**Problem statement:** An exact transcription is needed, beginning at the line with "Task: Open Shops & Branches management" and ending at the last line of the listing, with pictures left out and nothing else added.

**Provided data:**
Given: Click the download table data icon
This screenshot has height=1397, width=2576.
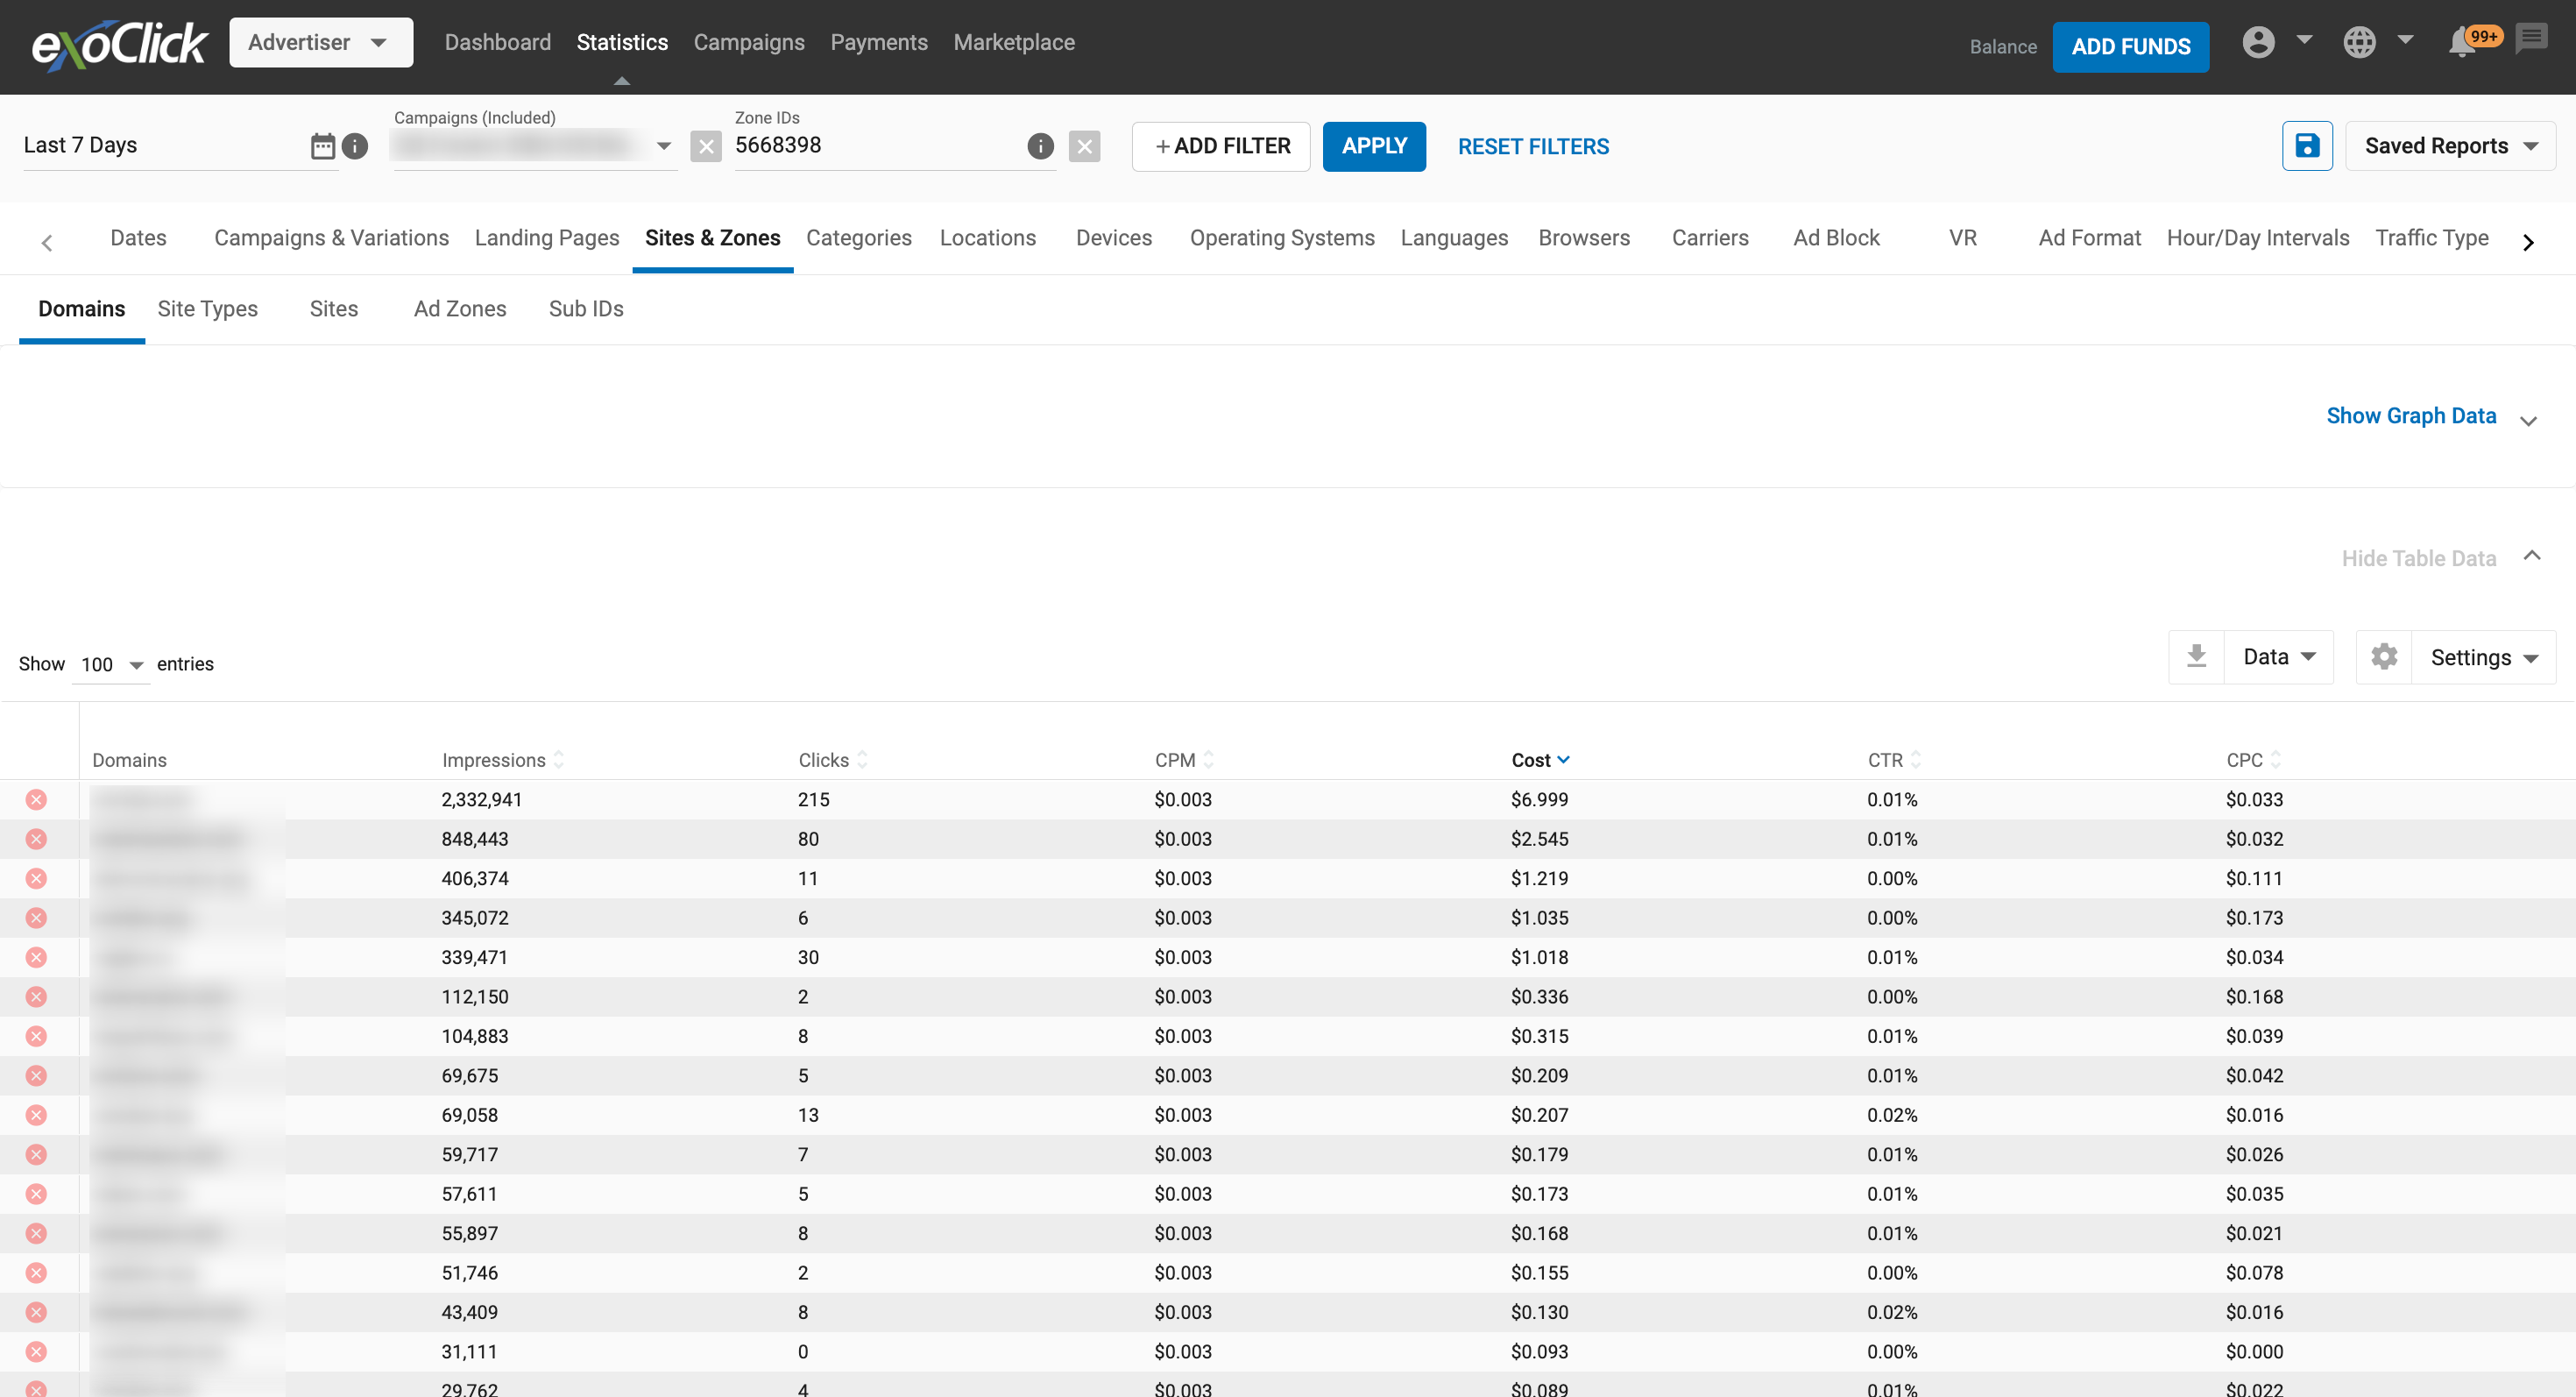Looking at the screenshot, I should click(2196, 657).
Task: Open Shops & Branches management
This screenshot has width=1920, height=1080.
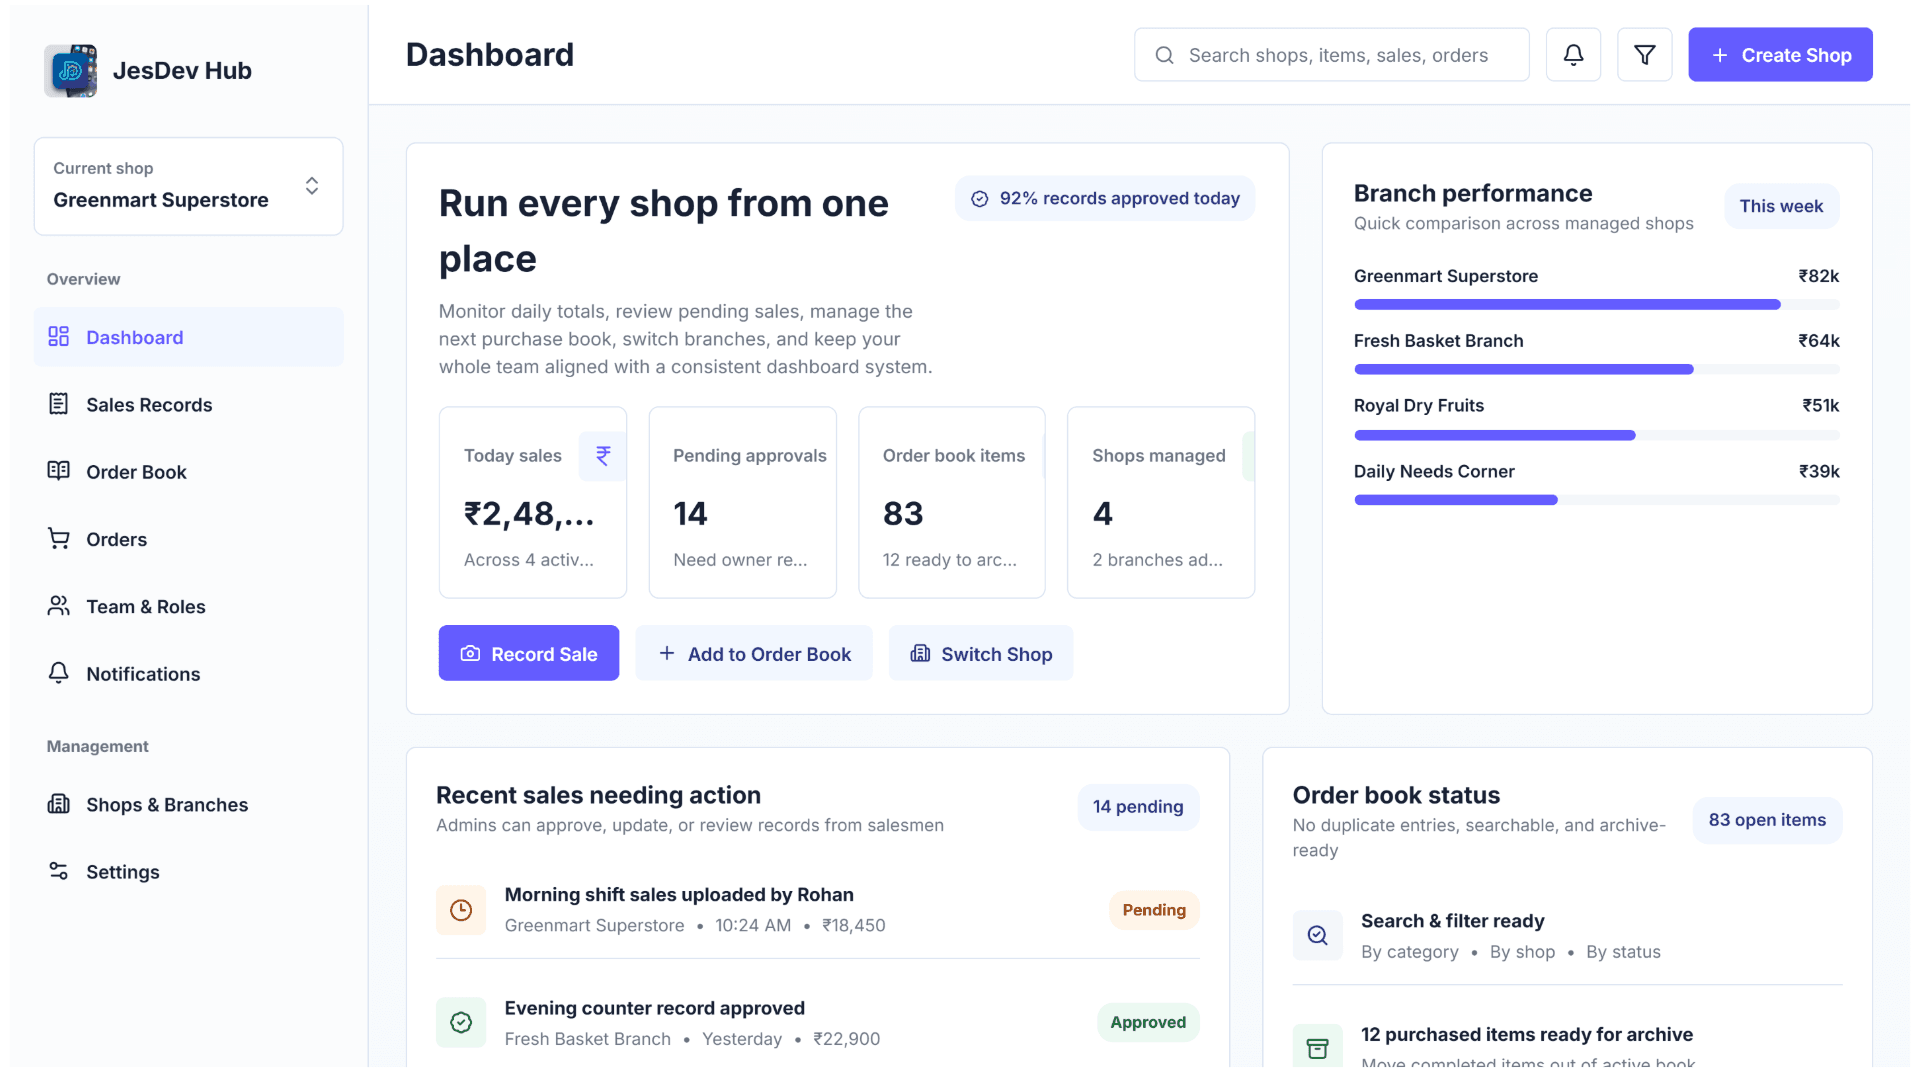Action: coord(166,804)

**Task answer:**
Task: Open Shops & Branches management
This screenshot has width=1920, height=1080.
Action: coord(166,804)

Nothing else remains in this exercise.